Hay cosas que le pueden pasar a uno, pero no al Real Madrid. Recuerdo a aquella novia, Esther, que tuve cuando llegaron (por fin) los días de tener novia. Los dos teníamos 18 años, y me dijo que la esperara. Que estaba algo confundida. Que yo le encantaba (afirmaba), pero que sentía cosas por otros chicos. Sin embargo, estaba casi segura (decía) de que me quería a mí. Que, en realidad, deseaba estar conmigo.
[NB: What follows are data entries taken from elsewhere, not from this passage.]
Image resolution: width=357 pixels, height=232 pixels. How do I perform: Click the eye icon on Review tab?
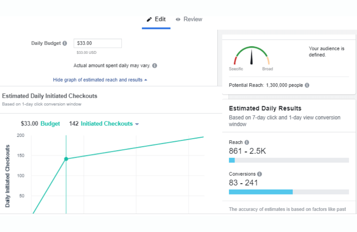178,19
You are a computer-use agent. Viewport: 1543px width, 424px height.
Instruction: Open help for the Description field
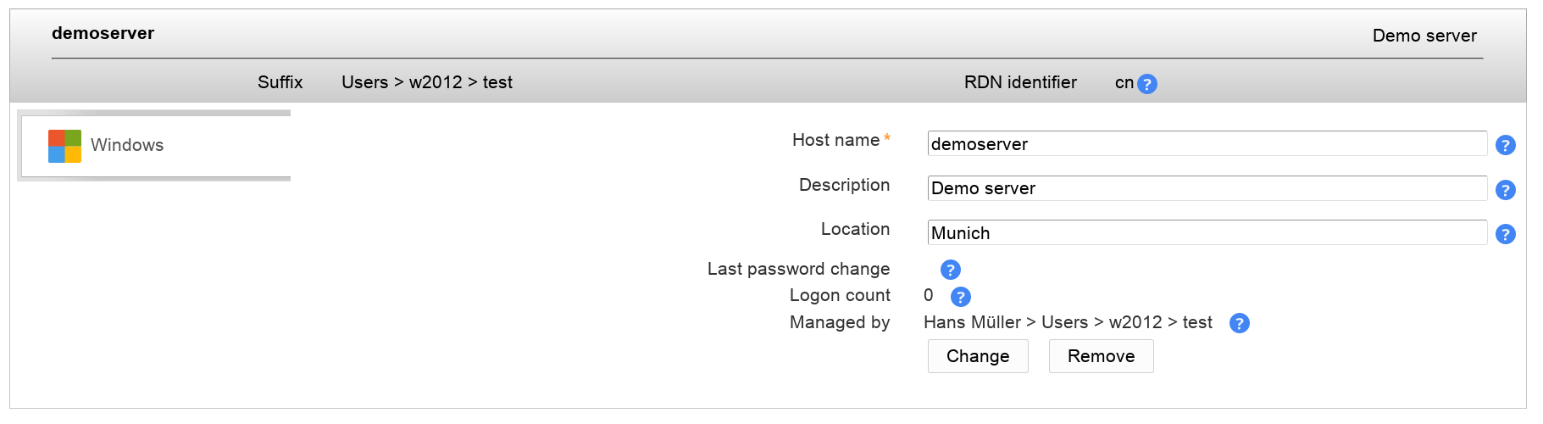tap(1505, 190)
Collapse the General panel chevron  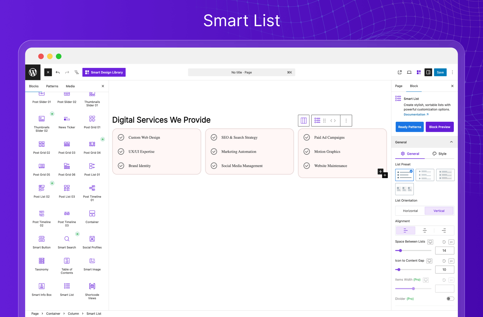[451, 142]
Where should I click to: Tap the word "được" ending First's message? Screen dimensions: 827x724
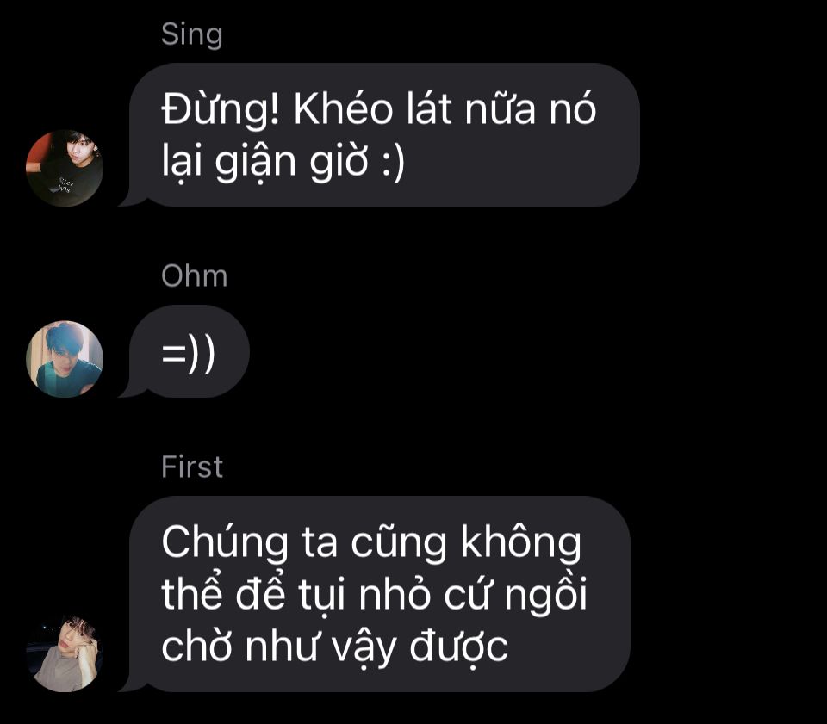(459, 648)
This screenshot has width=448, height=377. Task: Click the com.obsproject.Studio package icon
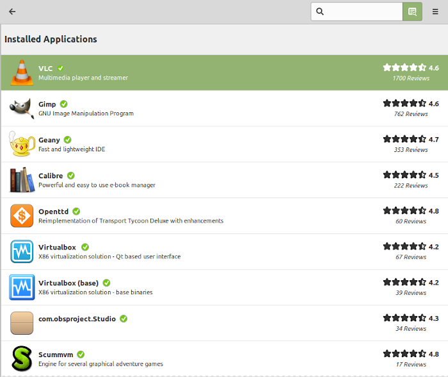click(x=21, y=323)
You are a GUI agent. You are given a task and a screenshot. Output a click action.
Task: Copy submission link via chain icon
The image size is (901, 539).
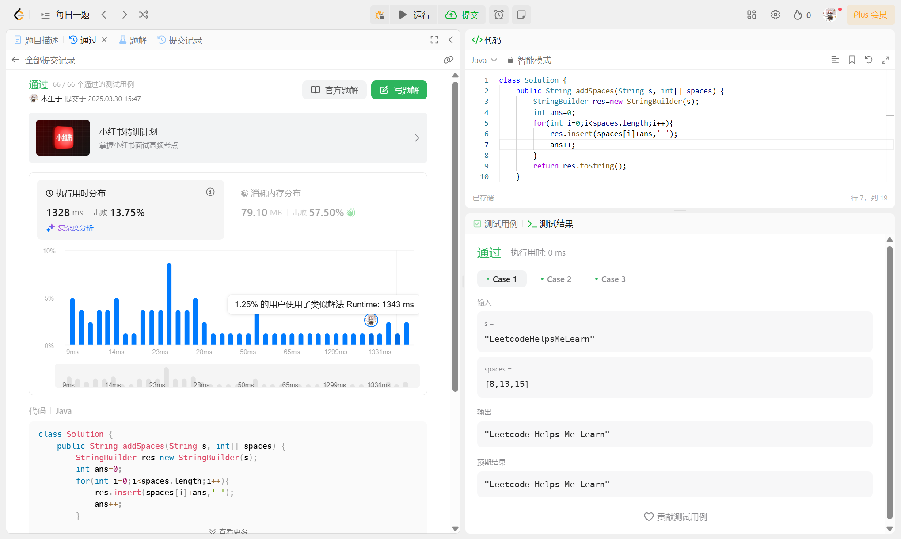[449, 60]
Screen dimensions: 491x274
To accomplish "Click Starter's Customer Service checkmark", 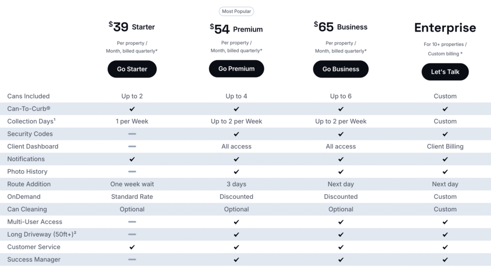I will (132, 247).
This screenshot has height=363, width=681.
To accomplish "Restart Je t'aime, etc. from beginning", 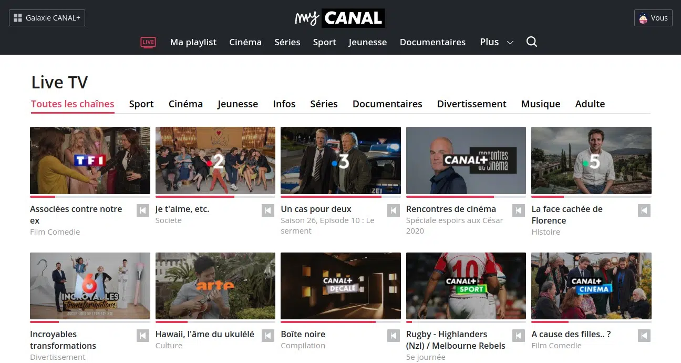I will (268, 210).
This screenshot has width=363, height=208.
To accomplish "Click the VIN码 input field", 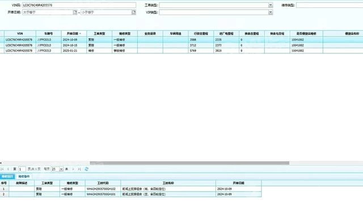I will coord(79,5).
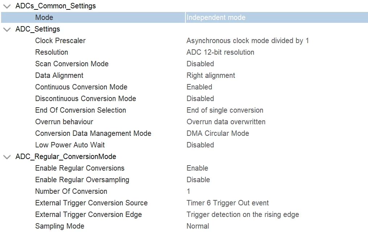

Eso sí, necesitaba algún tiempo.
Yo, claro, se lo di. Le había asegurado que, en el futuro, era con ella con quien querría formar una familia y envejecer, tal vez viendo a Rafa Nadal ganar sucesivas ediciones de Roland Garros.
Ella tenía un pelo largo y lacio que le llegaba a la cintura, unos ojos marrones redondos y expresivos y una personalidad arrebatadora. También, ahora que recuerdo, lucía un tipazo extremadamente atractivo e intuyo que eso yo lo habría considerado.
El caso es que le concedí los dos meses que pedía para "aclararse".
Al final de las vacaciones de verano, cuando reclamé una respuesta, lo que obtuve fue un portazo. Amable, sí, pero un portazo que me estremeció los huesos. Yo no oía nada mientras ella se explicaba con un hilo de voz un tanto avergonzado. Algo de qué le vamos a hacer, no sé qué sobre que no lo pudo evitar.
El silencio posterior, conciso y rotundo, se erigió entre los dos y acabó haciéndose ensordecedor. Permaneció así durante mucho tiempo.
Esther se había decantado (tras valorarlo mucho, se justificó), por un tipo de rizos mucho más feo que yo (no era difícil) que sería banquero. "Vaya", pensé, "con las grandes aventuras que se pueden vivir junto a un periodista".
La historia de amor y desencanto de Mbappé con el Real Madrid me ha recordado mucho a Esther, que me quería mucho, o eso decía, pero que acabó abandonándome para siempre.
Eso que me pasó a mí, escribía, puede pasarle a un humano cualquiera (de hecho, ocurre constantemente), pero no debería sucederle a una institución como el Real Madrid. No al Madrid, que busca este sábado su decimocuarta Copa de Europa. No al equipo de la capital, uno de los clubes más importantes del mundo, tal vez el más relevante de todos ellos.
Más bien tendría que ocurrir lo contrario. Que el equipo blanco rechace jugadores cuando estos carezcan de la calidad o la pasión suficientes.
Porque, desde luego, existe un elemento de compromiso. El amor y los contratos son compromiso. El de Benzema es el mejor ejemplo. Incluso cuando Cristiano Ronaldo lo tenía tapado, este francés sí hacía todo lo que podía en cada partido, en cada entrenamiento, a favor del Madrid.
El equipo que juega junto a la Castellana debería exigirle eso, siempre, a sus jugadores. Si no tiene el talento de Modric o la capacidad de Courtois, al menos resulta exigible el compromiso natural de Benzema.
Sin duda, Mbappé puede elegir jugar donde quiera. Incluso puede tontear con otros clubes y acabar eligiendo el que más le paga, que es lo que ha hecho.
Evidentemente, el Madrid puede no enamorar al francés si este ha tomado otra decisión (el amor y el dinero, ya se sabe, son ciegos).
También es razonable que el equipo de Chamartín no pueda o no quiera igualar la propuesta del PSG u otro equipo.
Lo único que no debería pasar es que al club blanco le tomen el pelo. Que es, literalmente, lo que ha sucedido.
Hace ya mucho tiempo que Florentino Pérez y su equipo deberían haber dado un ultimátum al jugador: o firmas o buscamos a otro. Lo mismo que debí haberle dicho a Esther, hace tanto tiempo.